Yeah, thank you, Julia. So, you know, just summarizing maybe on the next slide, as you know, percent growth, reaching an EBITDA margin of 47 percent and over sales. As explained, this is driven by operating leverage, but also discipline in terms of cost and position as well for the future to support what is important to us. We had to rebase, obviously, Wonjo, but I hope we clarified that we believe that Wonjo remains a gross product. Obviously, we have to wait for the readout of Pacifica and then for a broader label and internationalization to come to a material inflection point. But overall, we believe that this is an important product for us and then we'll see what will come out of the new indications. We're progressing right now very well And, you know, here foremost, we would like to draw your attention to all of us and to NASP. So we're business, but so we have strong momentum. We have pipeline development. And, you know, and as a consequence, we also were able to increase our guidance. And we look forward to your questions as you may have some. Thank you so much. And maybe we'll now do the Q&A session.

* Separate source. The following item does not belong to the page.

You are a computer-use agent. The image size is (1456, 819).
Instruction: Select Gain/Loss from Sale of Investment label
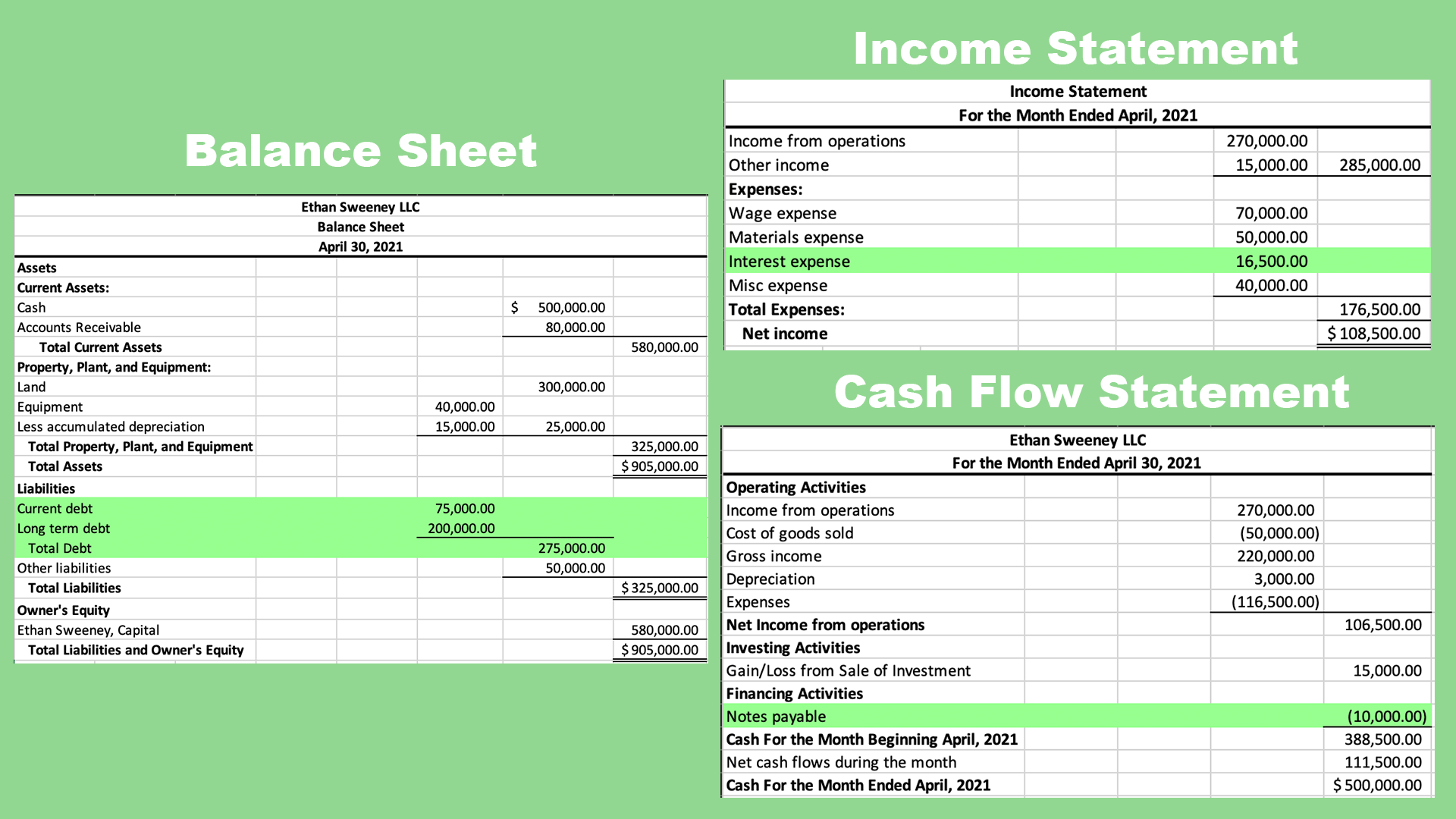[x=848, y=670]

Thank you, sir. We will now begin the question and answer session. Anyone who wishes to ask a question may press star and one on the telephone. You will hear a tone to confirm that you have entered a queue. If you wish to remove yourself from the question queue, you may press star and two. Questioners on the phone are requested to disable the loudspeaker mode and eventually turn off the volume of the webcast while asking a question. Anyone with a question may press star and one at this time. Our first question comes from Ben Jackson from Jefferies. Please go ahead.

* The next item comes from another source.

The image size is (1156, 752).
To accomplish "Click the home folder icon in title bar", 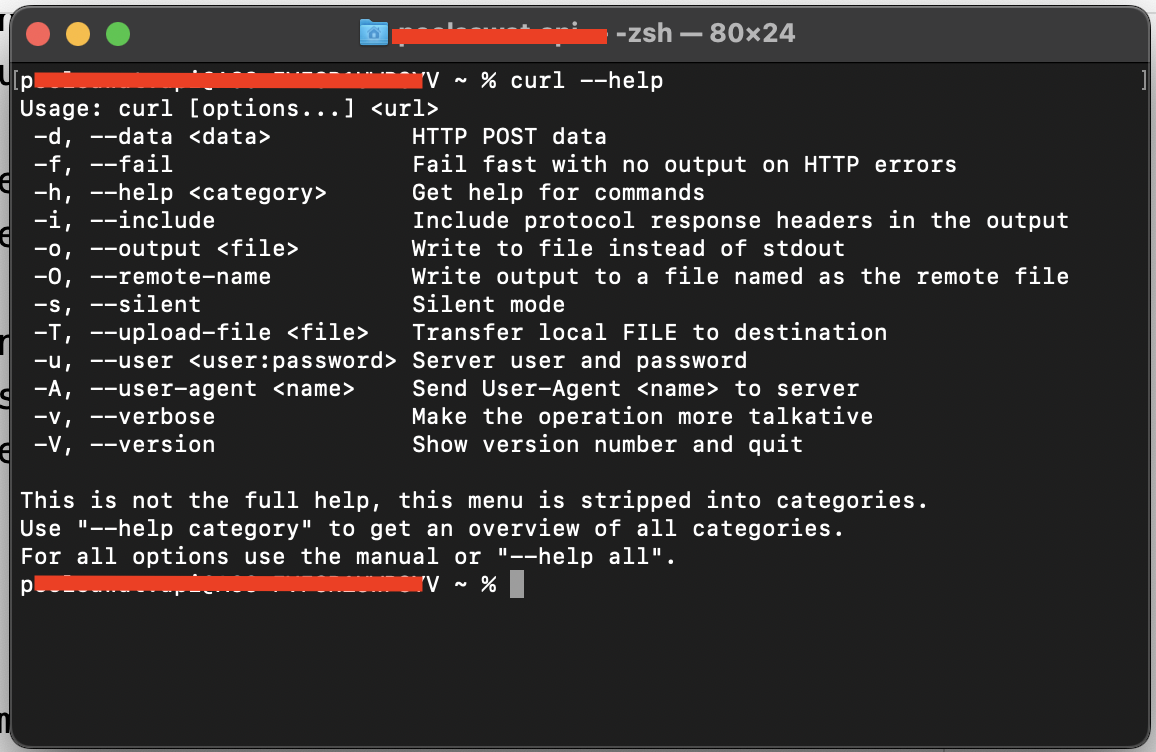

Brilliant. Thank you for the question. Just two quick ones, if I may. Firstly, could you just talk about your assumption of Bay Fortis that is in the current guidance and the upgraded guidance that you gave for the year? Obviously, you're talking about physicians saying that they're still expecting to see the same number of RSV cases. Does that mean you're expecting this large to be a phasing thing with regards to this quarter? And then secondly, could you also just talk about the relative contribution of the realignment, the accelerated impact of the restructuring and also the cost control that you implemented with regards to the EBITDA margin, how it came out this year, just trying to get a sense of in 4Q, is that a reasonable exit rate to go into next year when thinking about costs and costs ramping up? Is that a fair assumption? And then if I could just squeeze a third one in, sorry, just to clarify, you said that you were going to update either on the market or update the market on the GammaFant study at 4Q. Could you just clarify whether you were going to update the market on the results or whether you were going to update what your thoughts are around how big the market could be at 4Q? Thank you.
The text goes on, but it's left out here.